[Exercice court 1]: D'après le texte sur les élections au Kenya, quelle note le Kenya a-t-il obtenue dans le dernier rapport de Transparency International ?
[Exercice court 2]: Présentez en tableau Markdown la partie des enregistrements qui s'ouvre sur la ligne contenant « has width=1489, height=812. » et se ferme sur celle contenant « Action: click(668, 93) », avec une colonne Num pour le numéro de rang et une colonne Contenu pour la ligne. Laissez de côté les lignes vides.

[Texte fourni]:
---+---

La semaine dernière [N.d.T. Deuxième semaine de mars], le peuple kenyan se déplaçait aux urnes en grand nombre pour voter pour la première fois sous la nouvelle constitution, elle-même votée par les kenyans par référendum suite aux élections dévastatrices de 2007 qui avaient fait 1500 morts et 250 000 réfugiés, parmi lesquels nombreux sont ceux qui ne sont pas rentrés chez eux et se sont définitivement installés autre part.

 

L’élection avait été largement contestée, pacifiquement, par deux factions : la Jubilee Alliance et son candidat, Uhuru Kenyatta, issu de la tribu des Kikuyu et fils du premier président du Kenya élu en 1964, Jomo Kenyatta ; et l’Alliance Cord et son candidat, Raila Odinga, de la tribu des Luos et fils du premier vice-président, Jarimogi Oginga Odinga.

 

D’autres partis plus petits ont participé, comme celui de Musalia Mudavadi de la tribu des Luhya, dont la campagne, selon les partisans du Cord, a été financée par la Jubilee Alliance dans le but de saper le résultat du Cord.

 

Au Kenya, le domaine politique est largement tribal et très corrompu. Dans le dernier rapport publié par Transparency International, le Kenya était classé parmi les pays les plus corrompus, avec une note de 139 sur 174. Les kenyans s’intéressent rarement aux politiques économiques des candidats et votent davantage en fonction de considérations tribales. En période d’élection, les candidats eux-mêmes jettent l’argent par les fenêtres, particulièrement au moment des primaires, lorsque les partis choisissent leur candidat, et une population malheureusement peu instruite vote généralement selon le principe : « Montrez-moi l’argent ».

---+---

[Matériel d'exercice]:

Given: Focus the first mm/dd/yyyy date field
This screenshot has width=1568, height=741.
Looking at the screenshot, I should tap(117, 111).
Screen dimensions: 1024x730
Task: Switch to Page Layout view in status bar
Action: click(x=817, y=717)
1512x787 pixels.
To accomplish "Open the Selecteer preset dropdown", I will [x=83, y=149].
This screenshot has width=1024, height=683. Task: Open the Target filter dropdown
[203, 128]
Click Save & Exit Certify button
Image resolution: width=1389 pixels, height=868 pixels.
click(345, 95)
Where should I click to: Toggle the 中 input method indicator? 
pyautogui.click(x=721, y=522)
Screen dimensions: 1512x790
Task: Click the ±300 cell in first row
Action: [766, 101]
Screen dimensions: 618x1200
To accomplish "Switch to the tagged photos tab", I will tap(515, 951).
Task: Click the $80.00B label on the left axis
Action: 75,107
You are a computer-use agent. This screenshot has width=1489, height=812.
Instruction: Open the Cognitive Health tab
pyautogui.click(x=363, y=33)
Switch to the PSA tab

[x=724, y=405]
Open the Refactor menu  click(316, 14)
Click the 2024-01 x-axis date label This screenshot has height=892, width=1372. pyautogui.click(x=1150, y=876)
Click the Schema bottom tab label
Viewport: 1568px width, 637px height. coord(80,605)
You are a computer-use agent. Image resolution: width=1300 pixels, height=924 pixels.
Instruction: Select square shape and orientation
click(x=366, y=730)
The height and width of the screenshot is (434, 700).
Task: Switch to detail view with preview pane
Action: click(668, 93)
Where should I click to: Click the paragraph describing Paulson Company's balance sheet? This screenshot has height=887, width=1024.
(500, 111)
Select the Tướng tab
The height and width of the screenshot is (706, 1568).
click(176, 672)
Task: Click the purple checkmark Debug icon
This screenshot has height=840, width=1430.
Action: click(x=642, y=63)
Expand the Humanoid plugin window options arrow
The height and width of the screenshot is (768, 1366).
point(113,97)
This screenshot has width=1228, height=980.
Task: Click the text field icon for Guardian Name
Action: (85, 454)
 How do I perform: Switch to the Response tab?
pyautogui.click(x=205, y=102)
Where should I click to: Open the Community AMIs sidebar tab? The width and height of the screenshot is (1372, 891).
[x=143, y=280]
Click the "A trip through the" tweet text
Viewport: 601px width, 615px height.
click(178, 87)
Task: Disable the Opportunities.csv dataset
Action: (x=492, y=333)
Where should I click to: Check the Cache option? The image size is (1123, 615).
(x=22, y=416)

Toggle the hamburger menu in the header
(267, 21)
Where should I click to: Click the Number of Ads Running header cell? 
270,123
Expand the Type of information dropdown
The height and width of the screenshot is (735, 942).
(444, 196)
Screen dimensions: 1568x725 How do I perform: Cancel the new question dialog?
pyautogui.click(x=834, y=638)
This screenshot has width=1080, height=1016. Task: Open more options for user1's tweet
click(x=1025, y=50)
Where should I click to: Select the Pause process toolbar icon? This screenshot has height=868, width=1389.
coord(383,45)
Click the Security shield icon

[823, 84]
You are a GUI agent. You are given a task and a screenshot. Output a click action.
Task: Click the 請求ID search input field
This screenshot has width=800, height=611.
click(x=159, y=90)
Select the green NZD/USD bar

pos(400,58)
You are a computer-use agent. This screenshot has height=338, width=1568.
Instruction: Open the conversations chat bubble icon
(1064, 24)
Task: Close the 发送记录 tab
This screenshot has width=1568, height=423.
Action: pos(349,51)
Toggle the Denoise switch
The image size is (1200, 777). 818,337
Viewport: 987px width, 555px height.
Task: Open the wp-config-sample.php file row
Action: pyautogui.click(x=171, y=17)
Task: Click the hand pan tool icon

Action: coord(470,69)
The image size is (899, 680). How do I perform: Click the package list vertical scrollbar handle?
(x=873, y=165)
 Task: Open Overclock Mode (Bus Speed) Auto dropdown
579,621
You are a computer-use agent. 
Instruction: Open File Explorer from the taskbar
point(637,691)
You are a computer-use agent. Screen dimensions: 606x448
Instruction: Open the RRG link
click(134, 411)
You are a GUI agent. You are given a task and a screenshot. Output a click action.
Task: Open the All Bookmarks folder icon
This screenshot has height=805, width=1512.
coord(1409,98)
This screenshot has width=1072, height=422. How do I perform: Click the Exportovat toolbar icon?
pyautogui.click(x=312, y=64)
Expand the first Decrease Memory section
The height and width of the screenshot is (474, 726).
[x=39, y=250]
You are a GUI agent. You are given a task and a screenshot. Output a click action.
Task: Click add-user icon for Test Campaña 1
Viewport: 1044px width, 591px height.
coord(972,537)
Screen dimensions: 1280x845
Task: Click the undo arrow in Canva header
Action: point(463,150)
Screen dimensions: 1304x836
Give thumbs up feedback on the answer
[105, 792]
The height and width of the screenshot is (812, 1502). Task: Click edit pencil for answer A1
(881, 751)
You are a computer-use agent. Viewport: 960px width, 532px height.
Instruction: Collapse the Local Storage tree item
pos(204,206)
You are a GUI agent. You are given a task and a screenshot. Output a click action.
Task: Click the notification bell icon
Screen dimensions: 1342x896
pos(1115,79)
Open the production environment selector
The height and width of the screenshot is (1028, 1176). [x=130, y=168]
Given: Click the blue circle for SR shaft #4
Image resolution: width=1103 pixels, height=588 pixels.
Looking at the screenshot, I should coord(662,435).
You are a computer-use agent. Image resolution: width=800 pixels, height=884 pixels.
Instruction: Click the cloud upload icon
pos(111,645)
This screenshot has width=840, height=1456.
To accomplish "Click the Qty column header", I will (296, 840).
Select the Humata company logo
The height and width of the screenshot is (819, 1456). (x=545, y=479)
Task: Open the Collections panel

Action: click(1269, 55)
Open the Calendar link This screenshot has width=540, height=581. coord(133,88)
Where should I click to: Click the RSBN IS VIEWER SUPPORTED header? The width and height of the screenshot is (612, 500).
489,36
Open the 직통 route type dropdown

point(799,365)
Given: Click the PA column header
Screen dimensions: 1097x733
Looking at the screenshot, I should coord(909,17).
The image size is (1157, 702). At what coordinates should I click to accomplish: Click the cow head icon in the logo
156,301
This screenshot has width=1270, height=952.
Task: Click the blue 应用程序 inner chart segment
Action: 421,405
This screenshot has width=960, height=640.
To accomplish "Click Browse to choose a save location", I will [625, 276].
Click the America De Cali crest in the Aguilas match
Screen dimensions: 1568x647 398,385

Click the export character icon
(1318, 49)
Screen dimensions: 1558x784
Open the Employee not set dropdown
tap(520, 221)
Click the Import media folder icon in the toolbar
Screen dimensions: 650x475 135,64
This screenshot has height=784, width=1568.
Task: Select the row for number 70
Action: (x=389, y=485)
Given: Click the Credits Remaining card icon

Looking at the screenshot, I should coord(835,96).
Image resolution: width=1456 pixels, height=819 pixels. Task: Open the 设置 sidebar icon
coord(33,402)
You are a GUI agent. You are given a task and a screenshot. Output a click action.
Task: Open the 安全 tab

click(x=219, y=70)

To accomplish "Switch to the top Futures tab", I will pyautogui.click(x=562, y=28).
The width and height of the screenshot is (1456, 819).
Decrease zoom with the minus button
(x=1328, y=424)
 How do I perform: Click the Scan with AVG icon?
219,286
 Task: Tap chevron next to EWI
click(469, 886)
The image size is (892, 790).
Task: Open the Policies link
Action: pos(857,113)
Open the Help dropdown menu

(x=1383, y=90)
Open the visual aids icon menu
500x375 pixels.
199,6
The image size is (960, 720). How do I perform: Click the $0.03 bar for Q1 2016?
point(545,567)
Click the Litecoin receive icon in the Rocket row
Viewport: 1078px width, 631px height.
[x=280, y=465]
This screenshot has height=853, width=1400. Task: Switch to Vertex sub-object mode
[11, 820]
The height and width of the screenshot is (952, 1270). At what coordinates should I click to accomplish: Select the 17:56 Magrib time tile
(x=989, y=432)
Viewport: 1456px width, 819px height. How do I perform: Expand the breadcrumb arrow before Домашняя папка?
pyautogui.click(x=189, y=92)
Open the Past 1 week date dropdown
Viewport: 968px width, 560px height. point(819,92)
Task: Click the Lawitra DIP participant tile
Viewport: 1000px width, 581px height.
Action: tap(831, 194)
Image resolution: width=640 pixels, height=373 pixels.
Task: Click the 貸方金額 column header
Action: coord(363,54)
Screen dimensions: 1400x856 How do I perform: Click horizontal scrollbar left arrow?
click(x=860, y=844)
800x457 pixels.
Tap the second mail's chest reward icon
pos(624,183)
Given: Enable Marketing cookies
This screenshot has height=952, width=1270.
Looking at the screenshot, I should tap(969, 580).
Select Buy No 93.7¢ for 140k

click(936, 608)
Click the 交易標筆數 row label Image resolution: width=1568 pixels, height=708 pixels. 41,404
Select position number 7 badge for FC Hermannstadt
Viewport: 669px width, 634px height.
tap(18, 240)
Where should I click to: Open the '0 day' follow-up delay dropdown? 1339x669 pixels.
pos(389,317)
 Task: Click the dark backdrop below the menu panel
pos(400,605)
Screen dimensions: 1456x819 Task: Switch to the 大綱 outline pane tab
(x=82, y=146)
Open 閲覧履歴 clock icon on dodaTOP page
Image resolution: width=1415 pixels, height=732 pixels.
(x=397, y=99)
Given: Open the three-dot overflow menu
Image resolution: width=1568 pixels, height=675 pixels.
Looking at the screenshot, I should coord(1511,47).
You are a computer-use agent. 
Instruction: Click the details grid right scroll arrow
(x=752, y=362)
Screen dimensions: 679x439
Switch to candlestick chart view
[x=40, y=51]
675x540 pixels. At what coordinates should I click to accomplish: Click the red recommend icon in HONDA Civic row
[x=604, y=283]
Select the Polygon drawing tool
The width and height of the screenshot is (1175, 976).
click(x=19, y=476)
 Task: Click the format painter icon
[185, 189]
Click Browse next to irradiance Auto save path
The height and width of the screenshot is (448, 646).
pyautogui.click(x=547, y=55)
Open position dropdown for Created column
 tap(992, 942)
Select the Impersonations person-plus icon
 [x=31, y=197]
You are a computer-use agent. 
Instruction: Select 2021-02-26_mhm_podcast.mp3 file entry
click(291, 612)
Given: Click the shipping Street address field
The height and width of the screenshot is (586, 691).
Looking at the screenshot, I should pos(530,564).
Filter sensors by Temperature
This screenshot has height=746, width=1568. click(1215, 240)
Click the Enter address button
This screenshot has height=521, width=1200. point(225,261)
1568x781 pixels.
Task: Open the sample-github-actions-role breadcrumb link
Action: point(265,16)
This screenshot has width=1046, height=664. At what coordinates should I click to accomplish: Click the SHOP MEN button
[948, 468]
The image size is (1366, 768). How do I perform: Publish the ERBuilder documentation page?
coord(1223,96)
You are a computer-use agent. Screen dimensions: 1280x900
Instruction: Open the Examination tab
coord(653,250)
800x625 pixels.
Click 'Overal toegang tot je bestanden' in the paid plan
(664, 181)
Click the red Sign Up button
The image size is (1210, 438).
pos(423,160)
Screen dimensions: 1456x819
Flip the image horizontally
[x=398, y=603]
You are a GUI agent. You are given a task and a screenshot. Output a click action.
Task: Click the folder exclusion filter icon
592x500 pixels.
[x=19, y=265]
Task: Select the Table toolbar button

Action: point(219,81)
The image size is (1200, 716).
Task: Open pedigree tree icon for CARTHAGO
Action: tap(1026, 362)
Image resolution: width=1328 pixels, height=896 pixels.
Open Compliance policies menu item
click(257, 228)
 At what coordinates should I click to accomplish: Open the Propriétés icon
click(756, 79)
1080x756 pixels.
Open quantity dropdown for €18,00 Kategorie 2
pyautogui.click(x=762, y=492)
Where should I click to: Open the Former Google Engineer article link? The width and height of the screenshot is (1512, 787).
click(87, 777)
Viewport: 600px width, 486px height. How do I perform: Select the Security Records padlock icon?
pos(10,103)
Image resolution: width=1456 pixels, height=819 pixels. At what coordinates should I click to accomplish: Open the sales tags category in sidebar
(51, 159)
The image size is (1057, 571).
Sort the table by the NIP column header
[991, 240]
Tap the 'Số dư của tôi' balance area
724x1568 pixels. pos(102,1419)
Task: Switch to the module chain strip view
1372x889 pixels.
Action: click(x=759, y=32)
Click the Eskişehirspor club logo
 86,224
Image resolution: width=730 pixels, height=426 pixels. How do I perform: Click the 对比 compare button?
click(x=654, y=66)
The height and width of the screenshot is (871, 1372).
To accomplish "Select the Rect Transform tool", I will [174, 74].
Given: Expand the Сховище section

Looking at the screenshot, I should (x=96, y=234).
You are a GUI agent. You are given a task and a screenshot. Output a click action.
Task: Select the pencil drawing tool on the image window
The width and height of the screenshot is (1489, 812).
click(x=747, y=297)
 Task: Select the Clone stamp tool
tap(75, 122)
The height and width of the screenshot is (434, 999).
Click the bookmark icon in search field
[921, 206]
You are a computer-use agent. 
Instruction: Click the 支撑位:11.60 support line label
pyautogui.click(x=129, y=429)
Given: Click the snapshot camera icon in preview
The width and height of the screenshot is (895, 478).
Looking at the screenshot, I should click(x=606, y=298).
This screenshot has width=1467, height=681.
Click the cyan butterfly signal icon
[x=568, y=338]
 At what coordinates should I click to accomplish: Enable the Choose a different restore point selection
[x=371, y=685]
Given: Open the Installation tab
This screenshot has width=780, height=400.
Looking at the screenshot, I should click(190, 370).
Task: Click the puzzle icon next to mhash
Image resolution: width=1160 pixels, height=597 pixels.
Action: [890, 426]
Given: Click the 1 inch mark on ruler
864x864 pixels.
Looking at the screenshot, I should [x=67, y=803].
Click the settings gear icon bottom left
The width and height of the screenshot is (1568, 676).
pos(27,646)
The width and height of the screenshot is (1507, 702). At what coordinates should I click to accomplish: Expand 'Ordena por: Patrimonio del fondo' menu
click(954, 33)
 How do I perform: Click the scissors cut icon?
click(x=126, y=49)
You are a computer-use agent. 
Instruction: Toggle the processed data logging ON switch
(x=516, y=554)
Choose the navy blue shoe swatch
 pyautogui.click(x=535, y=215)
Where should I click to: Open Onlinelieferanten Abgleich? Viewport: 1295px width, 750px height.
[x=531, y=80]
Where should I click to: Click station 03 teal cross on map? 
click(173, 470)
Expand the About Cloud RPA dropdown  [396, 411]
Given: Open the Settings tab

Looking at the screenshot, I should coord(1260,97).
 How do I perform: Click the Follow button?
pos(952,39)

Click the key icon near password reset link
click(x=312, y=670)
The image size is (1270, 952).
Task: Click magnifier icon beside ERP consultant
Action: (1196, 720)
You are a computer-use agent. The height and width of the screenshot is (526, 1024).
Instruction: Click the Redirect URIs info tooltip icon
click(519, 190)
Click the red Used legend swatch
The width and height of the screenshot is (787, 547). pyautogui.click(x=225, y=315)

---+---

[Réponse finale 1]: 139 sur 174.

[Réponse finale 2]:
| Num | Contenu |
|---|---|
| 1 | You are a computer-use agent. This screenshot has width=1489, height=812. |
| 2 | Instruction: Open the Cognitive Health tab |
| 3 | pyautogui.click(x=363, y=33) |
| 4 | Switch to the PSA tab |
| 5 | [x=724, y=405] |
| 6 | Open the Refactor menu  click(316, 14) |
| 7 | Click the 2024-01 x-axis date label This screenshot has height=892, width=1372. pyautogui.click(x=1150, y=876) |
| 8 | Click the Schema bottom tab label |
| 9 | Viewport: 1568px width, 637px height. coord(80,605) |
| 10 | You are a computer-use agent. Image resolution: width=1300 pixels, height=924 pixels. |
| 11 | Instruction: Select square shape and orientation |
| 12 | click(x=366, y=730) |
| 13 | The height and width of the screenshot is (434, 700). |
| 14 | Task: Switch to detail view with preview pane |
| 15 | Action: click(668, 93) |